** Data supplied follows **

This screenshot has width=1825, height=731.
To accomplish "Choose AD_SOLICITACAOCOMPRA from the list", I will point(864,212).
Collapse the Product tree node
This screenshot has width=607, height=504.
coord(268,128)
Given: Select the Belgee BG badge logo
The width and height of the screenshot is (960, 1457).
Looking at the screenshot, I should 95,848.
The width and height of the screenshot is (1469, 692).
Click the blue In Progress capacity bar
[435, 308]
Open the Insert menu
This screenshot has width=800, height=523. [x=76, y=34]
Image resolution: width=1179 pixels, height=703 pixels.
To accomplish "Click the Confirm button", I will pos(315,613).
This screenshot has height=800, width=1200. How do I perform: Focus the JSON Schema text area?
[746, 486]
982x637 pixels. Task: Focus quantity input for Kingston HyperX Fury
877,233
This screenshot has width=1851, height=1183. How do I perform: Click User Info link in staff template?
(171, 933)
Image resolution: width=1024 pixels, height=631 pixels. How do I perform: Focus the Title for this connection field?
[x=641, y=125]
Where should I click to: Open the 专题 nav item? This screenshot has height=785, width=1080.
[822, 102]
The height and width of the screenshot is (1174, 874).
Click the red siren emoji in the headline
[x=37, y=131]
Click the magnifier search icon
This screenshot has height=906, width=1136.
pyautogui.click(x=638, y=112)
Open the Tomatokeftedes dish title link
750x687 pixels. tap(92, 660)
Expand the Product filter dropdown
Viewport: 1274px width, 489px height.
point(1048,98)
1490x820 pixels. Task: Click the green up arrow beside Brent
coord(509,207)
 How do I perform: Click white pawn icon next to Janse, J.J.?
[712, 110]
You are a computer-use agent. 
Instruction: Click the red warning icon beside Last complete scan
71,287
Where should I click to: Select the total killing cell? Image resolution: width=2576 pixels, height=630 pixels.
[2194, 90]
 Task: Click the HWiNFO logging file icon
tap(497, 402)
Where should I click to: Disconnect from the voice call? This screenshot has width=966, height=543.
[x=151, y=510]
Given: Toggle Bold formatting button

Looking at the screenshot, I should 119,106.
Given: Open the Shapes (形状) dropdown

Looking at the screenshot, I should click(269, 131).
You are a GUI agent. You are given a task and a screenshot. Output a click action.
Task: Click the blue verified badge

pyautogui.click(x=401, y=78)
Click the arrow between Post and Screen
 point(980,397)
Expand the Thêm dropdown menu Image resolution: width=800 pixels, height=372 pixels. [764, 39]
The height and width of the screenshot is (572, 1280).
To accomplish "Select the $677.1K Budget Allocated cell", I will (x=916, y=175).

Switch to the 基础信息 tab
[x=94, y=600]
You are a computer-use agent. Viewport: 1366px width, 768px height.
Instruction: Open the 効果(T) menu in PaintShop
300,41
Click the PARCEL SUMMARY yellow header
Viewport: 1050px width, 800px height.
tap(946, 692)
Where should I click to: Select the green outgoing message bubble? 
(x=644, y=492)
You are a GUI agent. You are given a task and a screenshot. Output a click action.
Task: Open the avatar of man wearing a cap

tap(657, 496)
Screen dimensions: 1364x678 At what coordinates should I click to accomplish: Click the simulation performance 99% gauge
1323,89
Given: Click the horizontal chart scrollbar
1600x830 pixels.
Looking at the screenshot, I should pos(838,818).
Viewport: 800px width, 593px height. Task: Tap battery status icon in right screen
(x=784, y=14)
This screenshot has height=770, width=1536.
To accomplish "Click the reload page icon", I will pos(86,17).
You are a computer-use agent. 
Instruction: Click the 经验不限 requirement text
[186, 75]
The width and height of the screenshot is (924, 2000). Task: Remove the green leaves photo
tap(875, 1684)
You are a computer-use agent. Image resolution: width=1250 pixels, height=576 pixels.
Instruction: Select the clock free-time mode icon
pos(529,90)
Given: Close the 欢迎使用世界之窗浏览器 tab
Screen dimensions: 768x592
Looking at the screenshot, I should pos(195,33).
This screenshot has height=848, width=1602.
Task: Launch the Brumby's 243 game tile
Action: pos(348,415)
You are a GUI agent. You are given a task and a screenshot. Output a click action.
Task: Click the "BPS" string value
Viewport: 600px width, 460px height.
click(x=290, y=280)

** End of Data supplied **

- **What you are asked to do**: Starting at the line that contains "Given: Close the 欢迎使用世界之窗浏览器 tab", retype each line through the end of the listing above and nothing else.

- **Response to the task**:
Given: Close the 欢迎使用世界之窗浏览器 tab
Screen dimensions: 768x592
Looking at the screenshot, I should pos(195,33).
This screenshot has height=848, width=1602.
Task: Launch the Brumby's 243 game tile
Action: pos(348,415)
You are a GUI agent. You are given a task and a screenshot. Output a click action.
Task: Click the "BPS" string value
Viewport: 600px width, 460px height.
click(x=290, y=280)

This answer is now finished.